(Saved entries)
*** Block opens ***

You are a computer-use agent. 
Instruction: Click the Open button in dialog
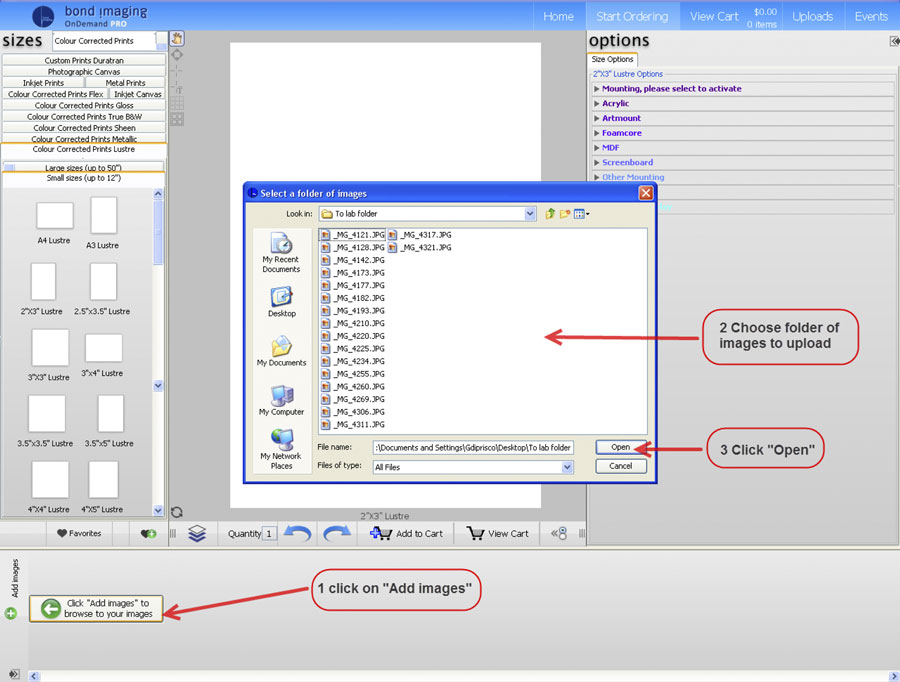[x=620, y=448]
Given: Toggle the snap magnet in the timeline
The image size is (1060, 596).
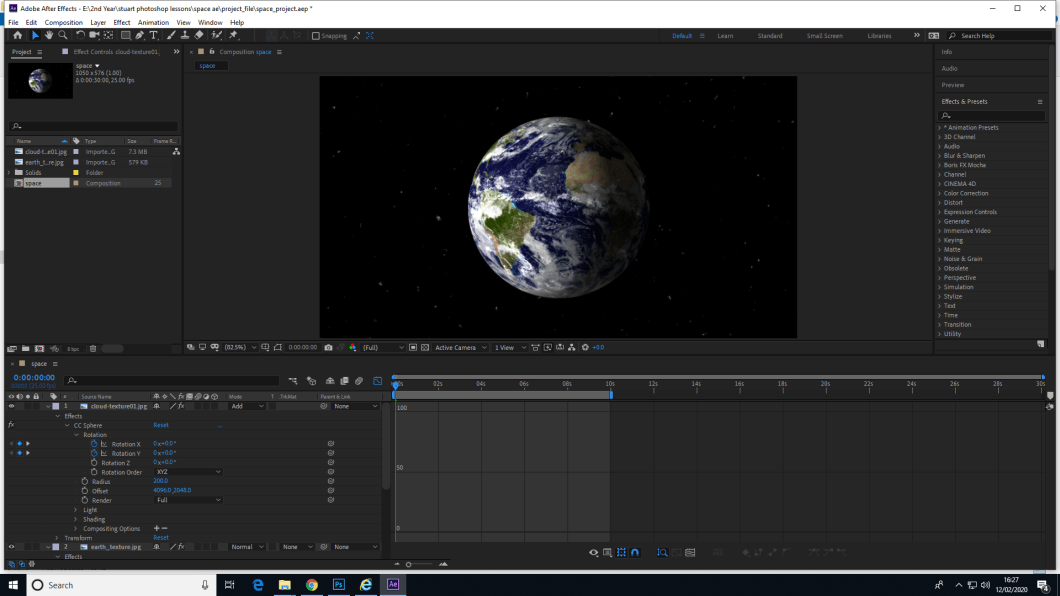Looking at the screenshot, I should 634,551.
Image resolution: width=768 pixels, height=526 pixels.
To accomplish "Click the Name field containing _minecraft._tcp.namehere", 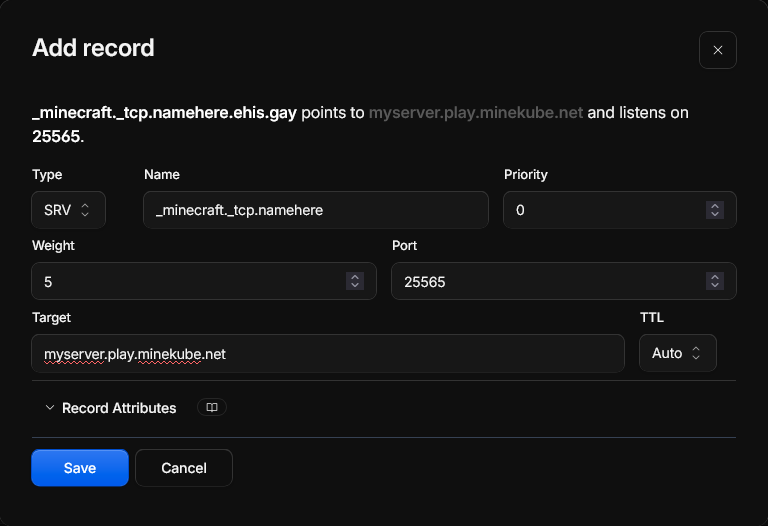I will click(x=316, y=210).
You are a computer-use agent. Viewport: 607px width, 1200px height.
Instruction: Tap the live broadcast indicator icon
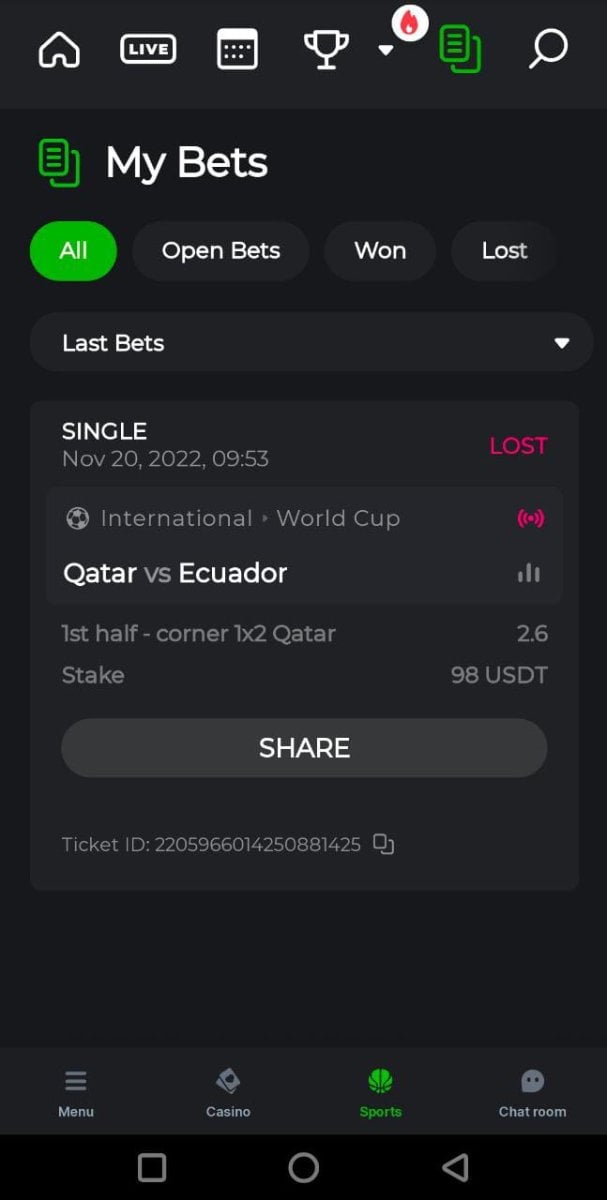(530, 518)
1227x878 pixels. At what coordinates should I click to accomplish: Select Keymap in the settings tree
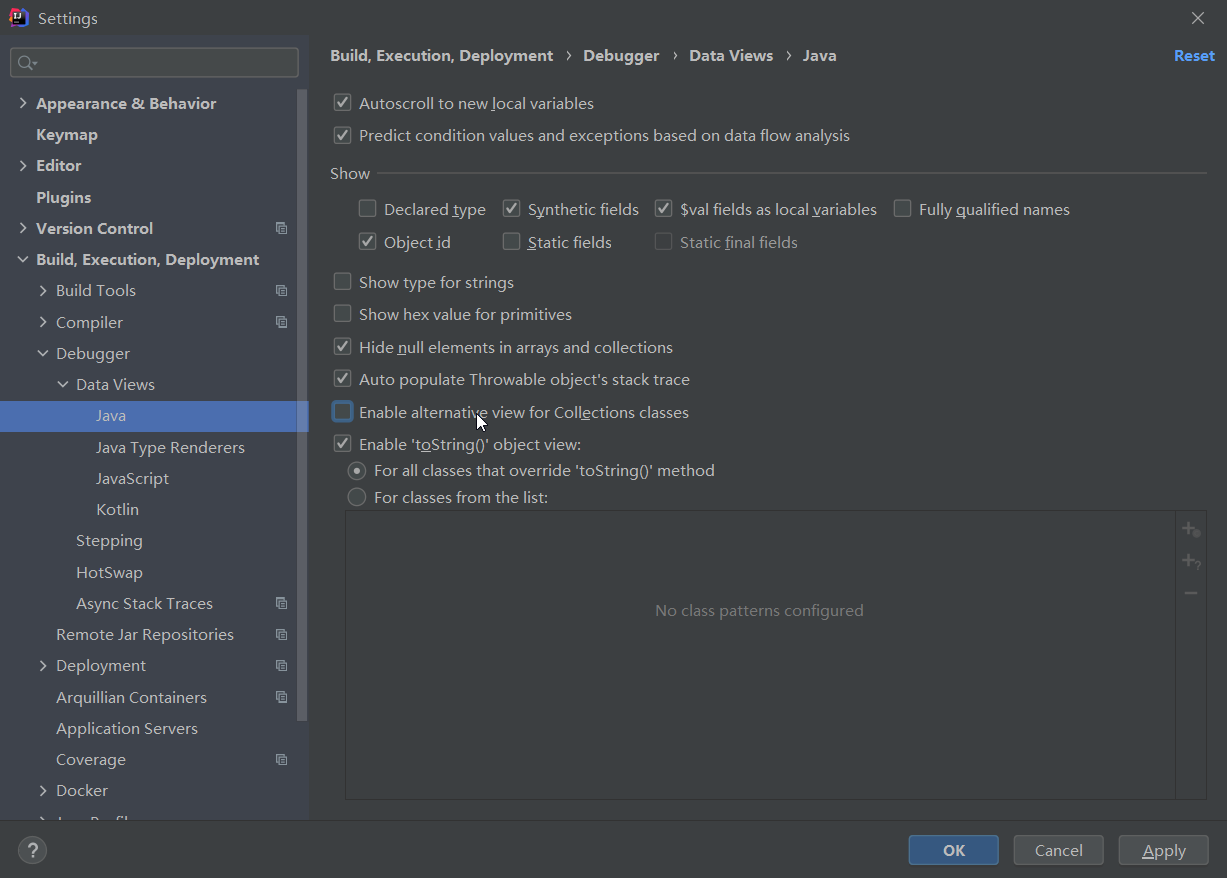(x=67, y=134)
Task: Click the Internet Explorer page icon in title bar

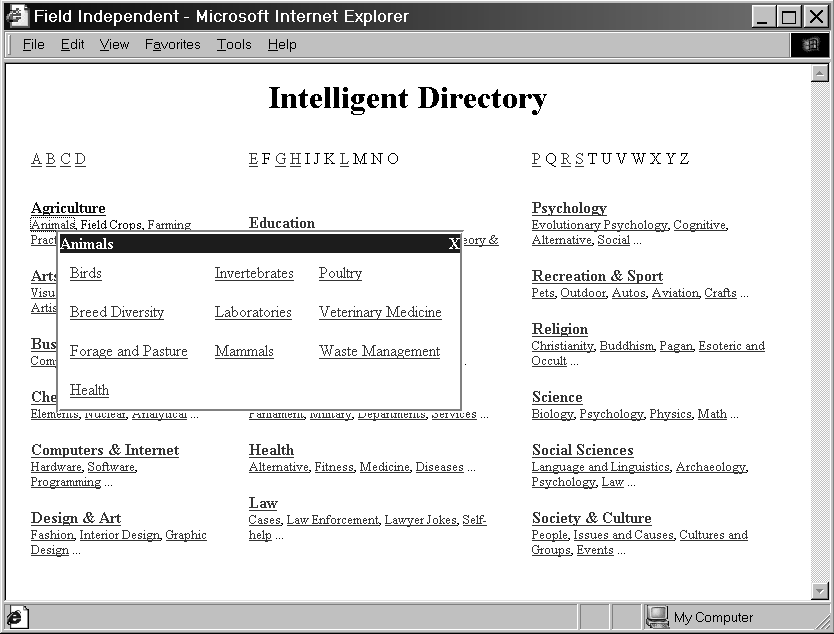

*** Block closes ***

_Problem details_. Every line above in which the word "width" occurs is to be copied.

_Solution_.
Image resolution: width=768 pixels, height=526 pixels.
You are a computer-use agent. Viewport: 607px width, 1200px height.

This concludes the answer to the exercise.